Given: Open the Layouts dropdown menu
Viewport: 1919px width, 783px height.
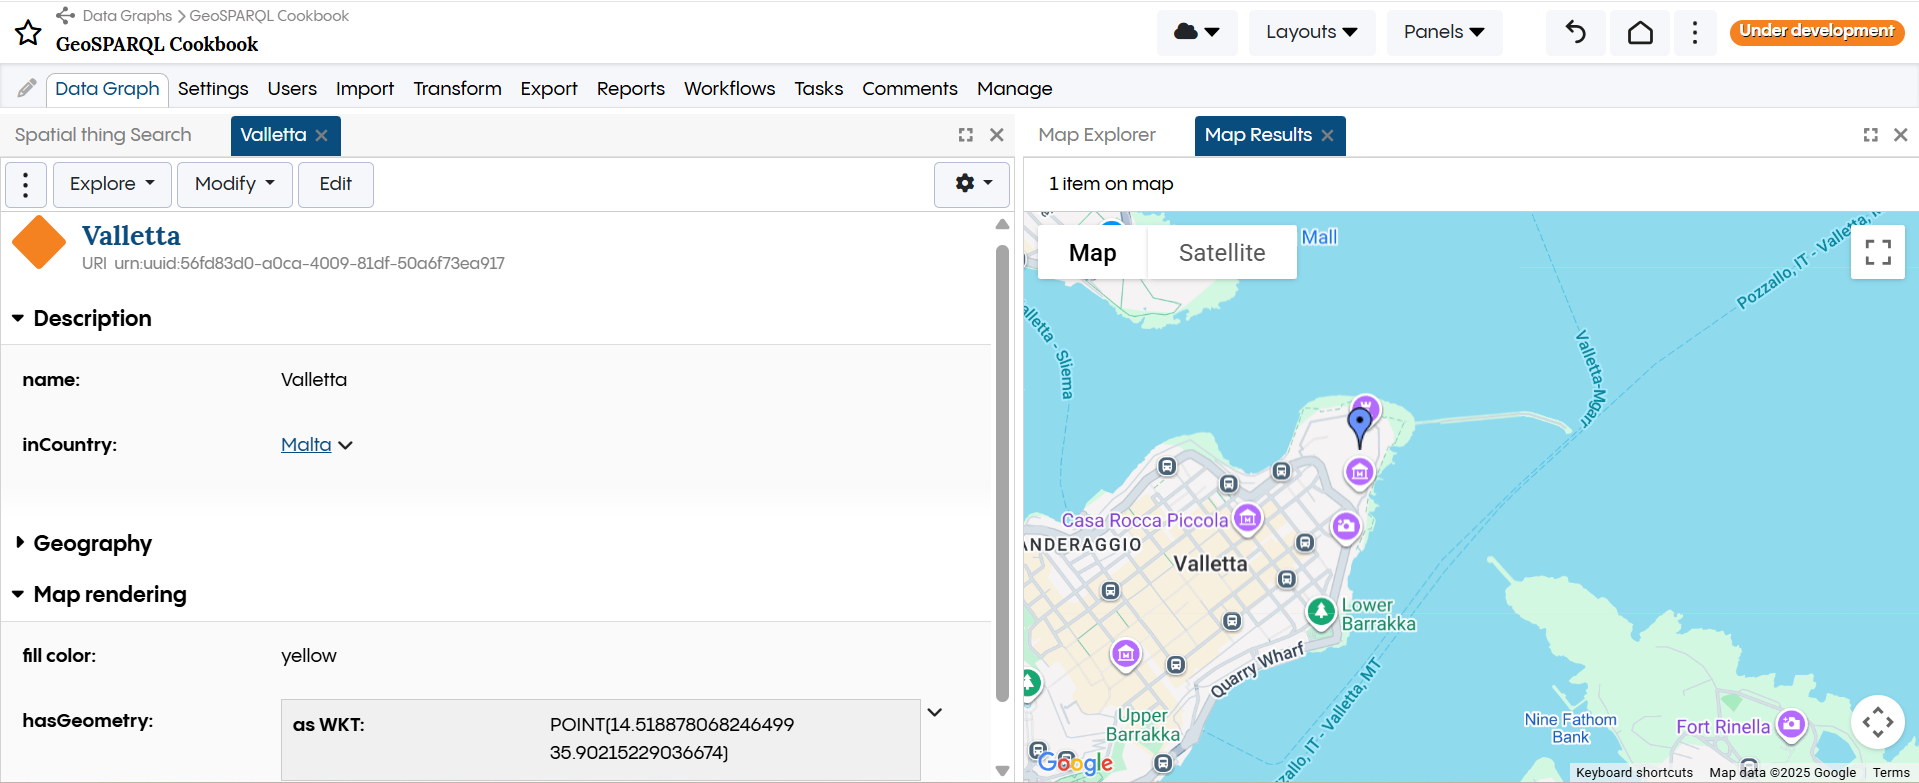Looking at the screenshot, I should [x=1311, y=32].
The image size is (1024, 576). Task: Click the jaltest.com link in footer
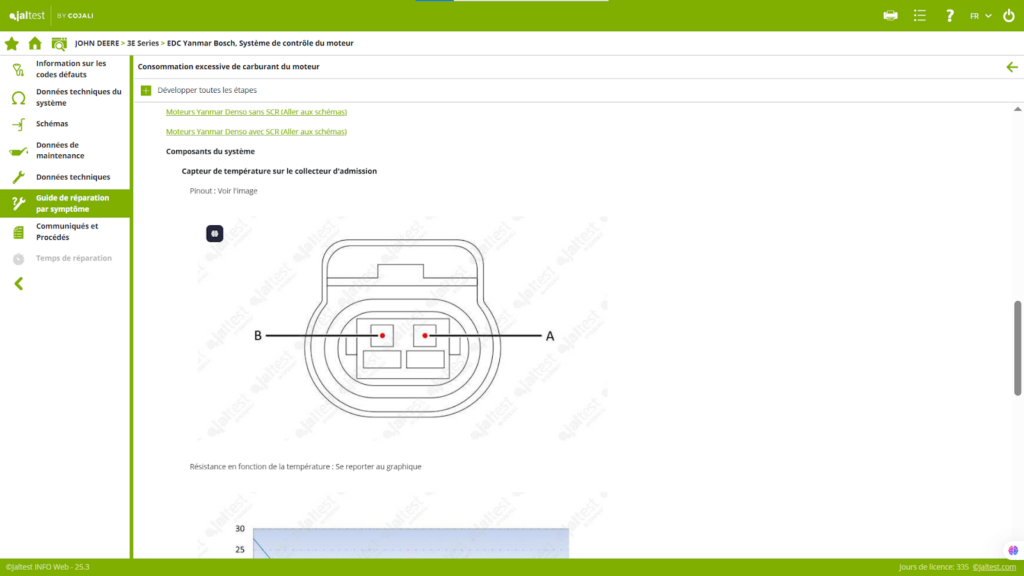pyautogui.click(x=994, y=567)
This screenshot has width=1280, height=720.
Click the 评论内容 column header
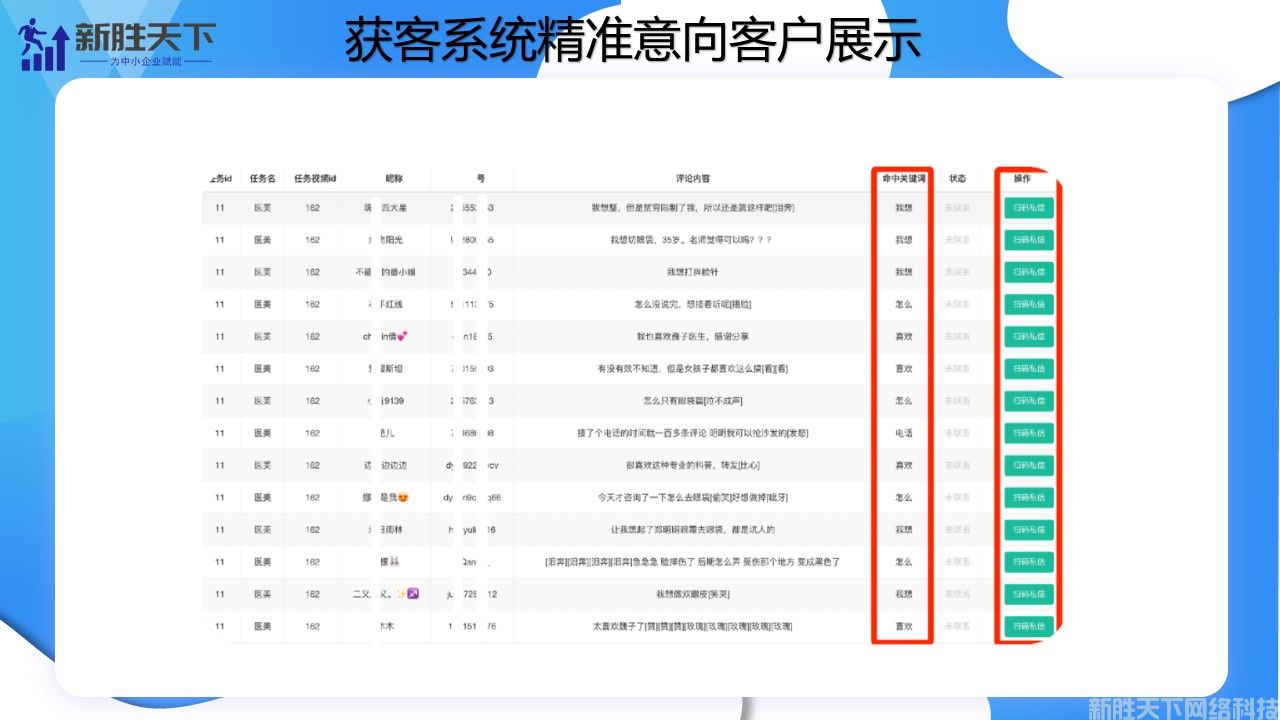point(692,179)
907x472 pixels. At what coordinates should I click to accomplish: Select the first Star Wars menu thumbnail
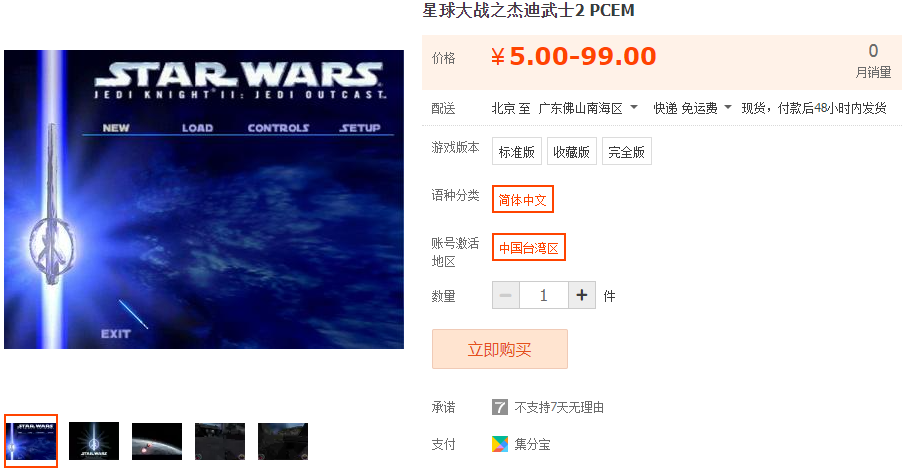31,441
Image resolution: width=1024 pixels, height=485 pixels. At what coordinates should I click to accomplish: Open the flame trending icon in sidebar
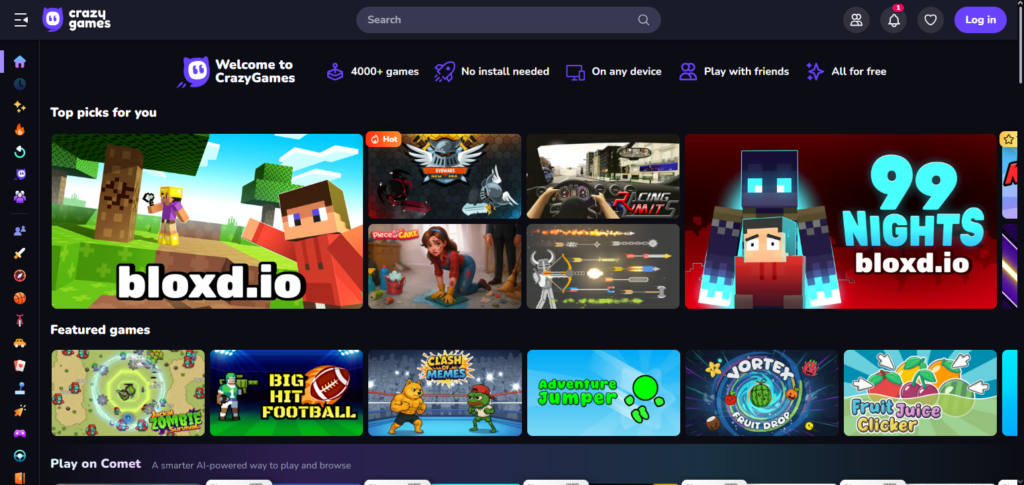(x=20, y=130)
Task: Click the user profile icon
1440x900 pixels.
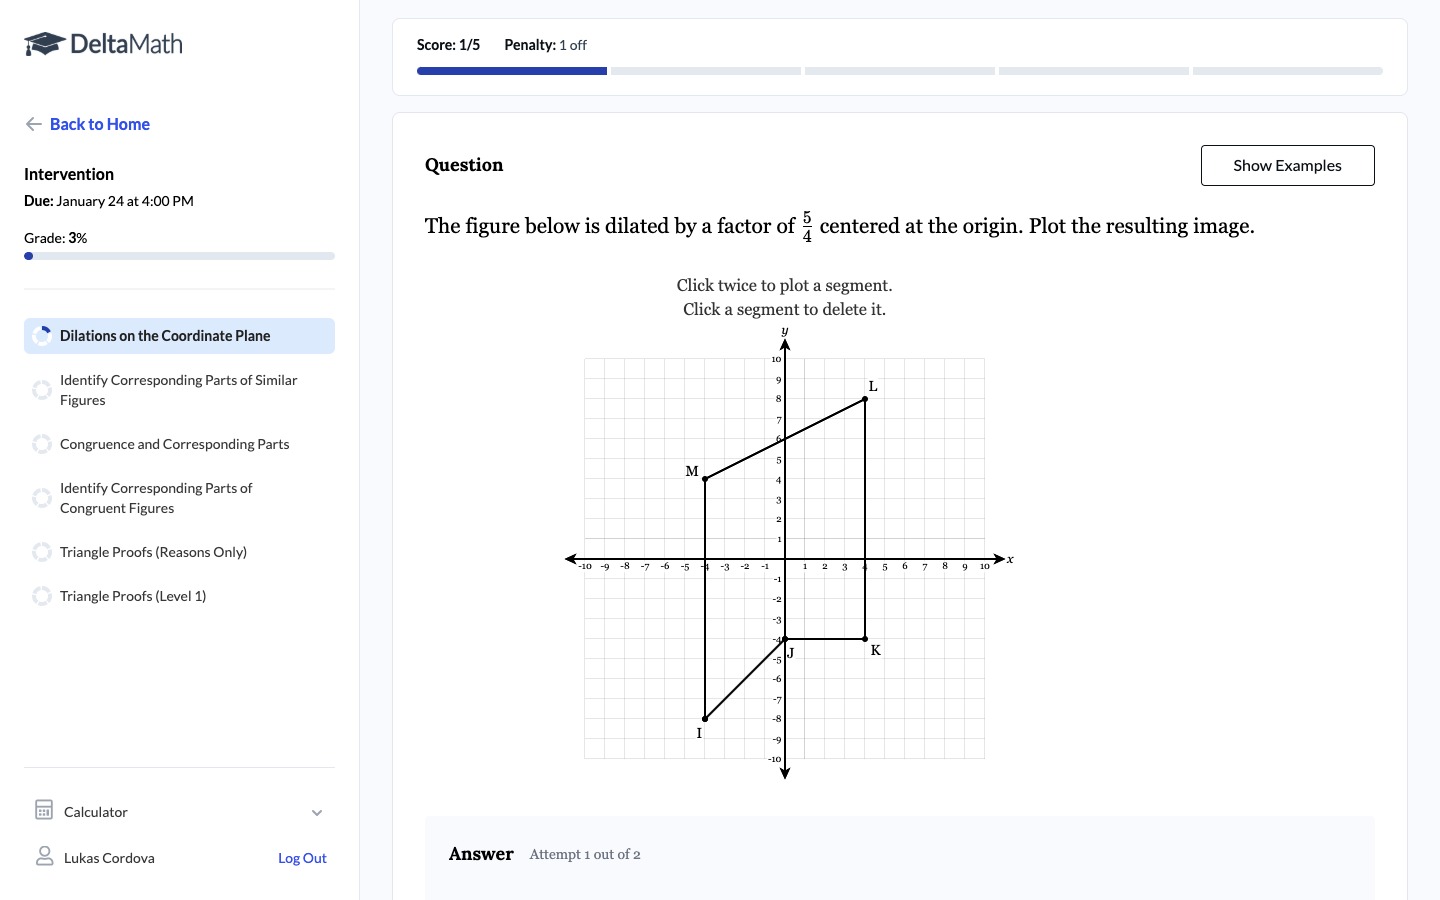Action: (44, 856)
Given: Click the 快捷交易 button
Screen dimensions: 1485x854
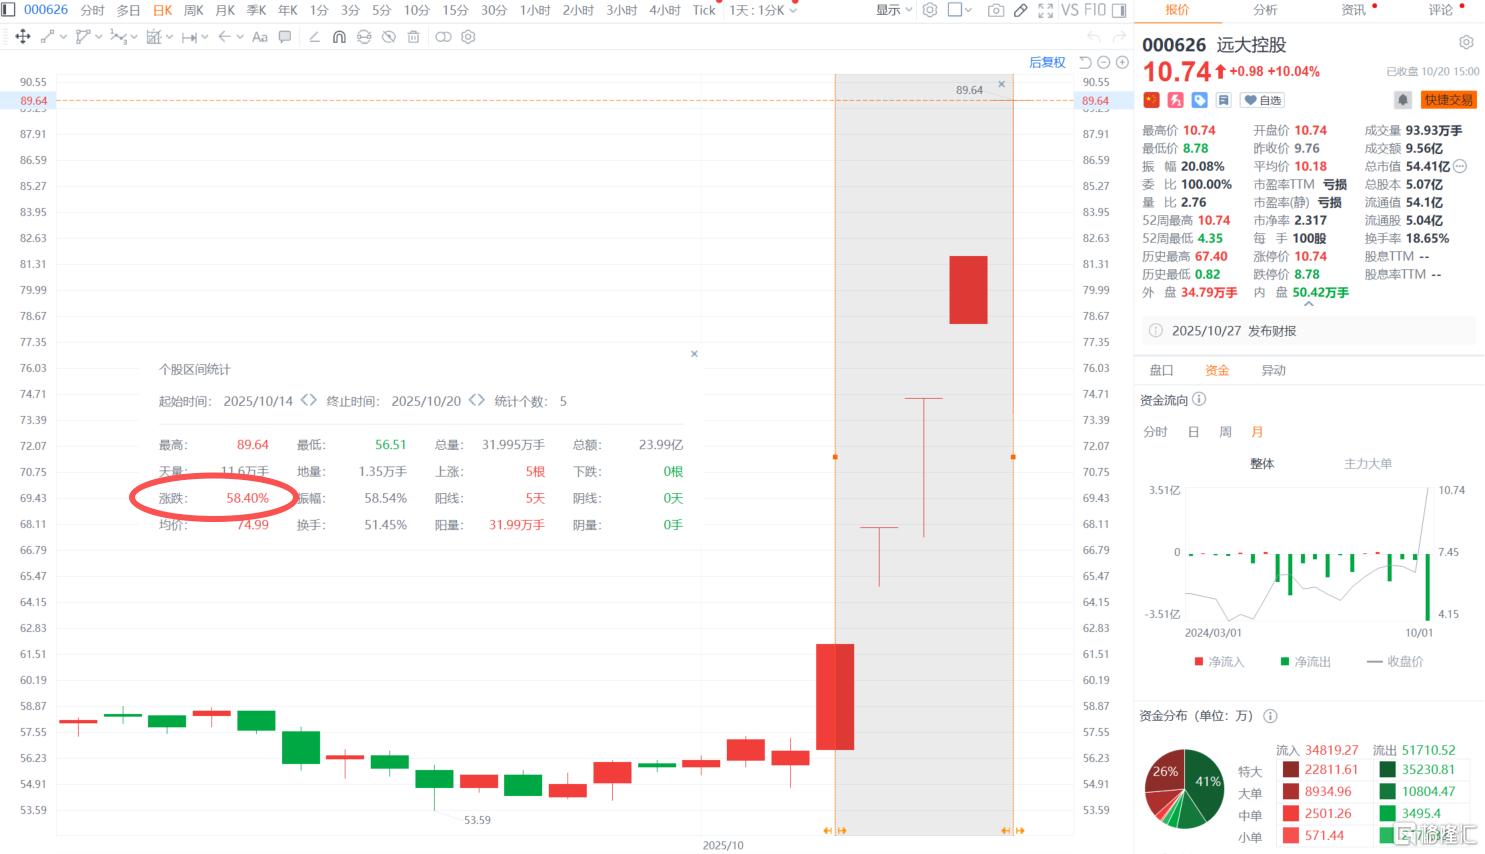Looking at the screenshot, I should click(x=1448, y=100).
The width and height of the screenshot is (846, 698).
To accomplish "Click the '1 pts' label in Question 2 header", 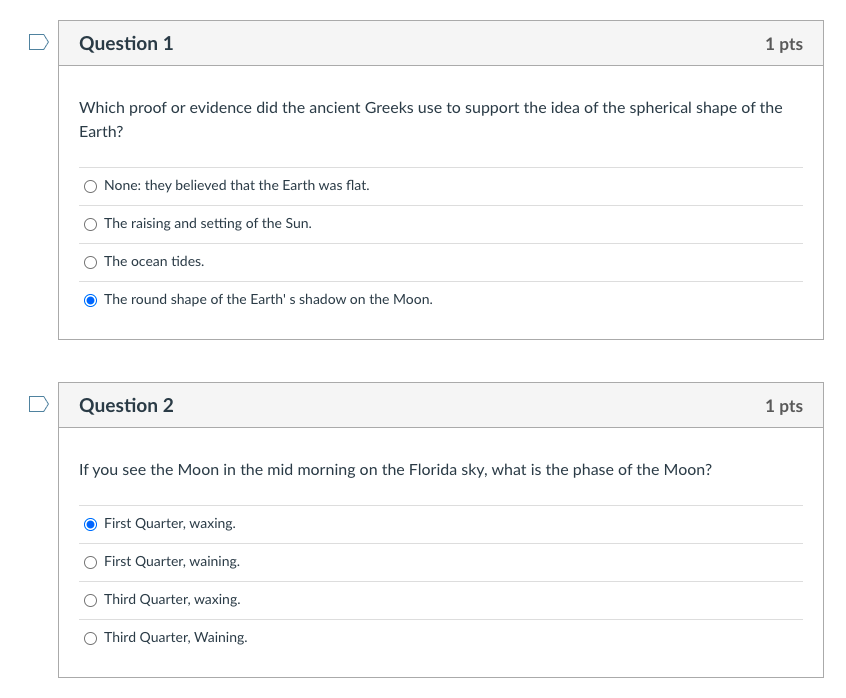I will coord(783,406).
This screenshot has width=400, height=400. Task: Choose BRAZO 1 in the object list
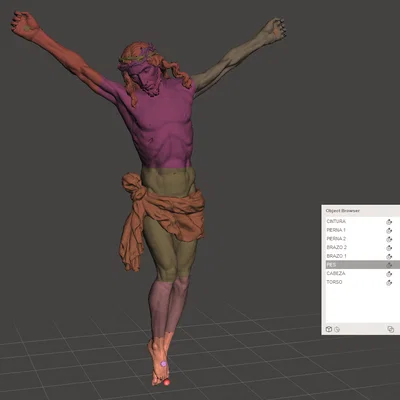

| CHALLENGE |
Pull out every line in the items above that contains the string "what". Case counts, so a line matches only if its capitalization is the same.

| FULL OUTPUT |
907x472 pixels. At what coordinates should I click to accomplish: Select the first Star Wars menu thumbnail
Image resolution: width=1024 pixels, height=485 pixels. At what coordinates should I click to accomplish: Open the flame trending icon in sidebar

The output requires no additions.